##### INPUT DATA

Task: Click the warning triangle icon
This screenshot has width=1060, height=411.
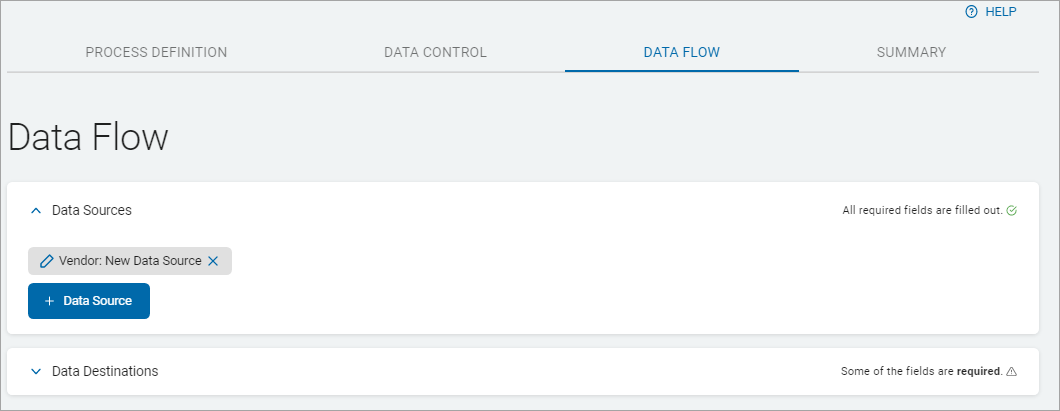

##########
##### INPUT DATA

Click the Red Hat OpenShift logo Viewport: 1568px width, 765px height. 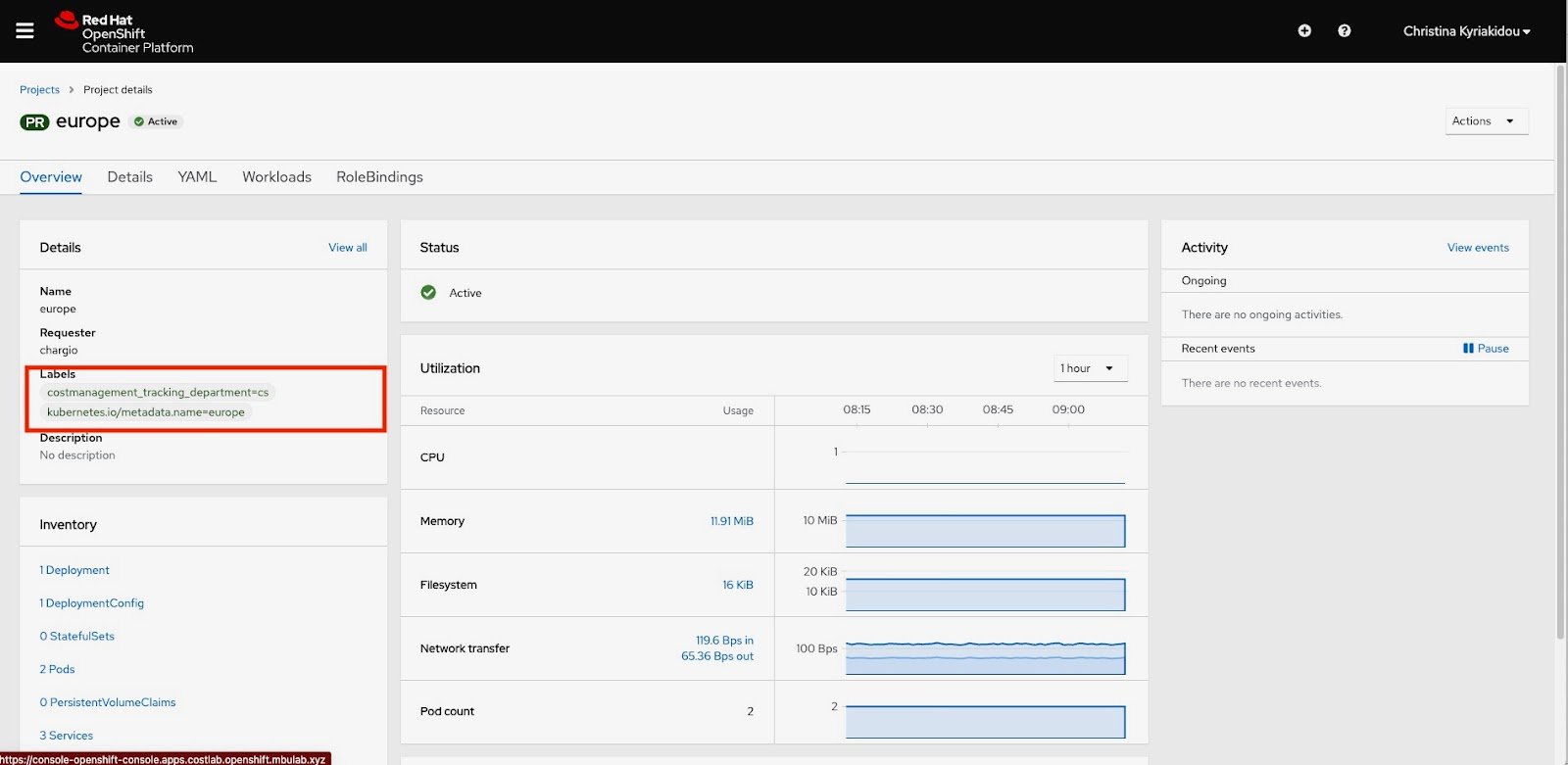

##########
##### INPUT DATA

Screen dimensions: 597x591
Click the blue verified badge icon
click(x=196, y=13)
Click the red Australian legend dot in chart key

##########

Reproduce exactly the lines of the records above from the one with "Click the blue verified badge icon" to the one with "Click the red Australian", both included, and leave out everything else.

◆ **RESULT**
Click the blue verified badge icon
click(x=196, y=13)
Click the red Australian legend dot in chart key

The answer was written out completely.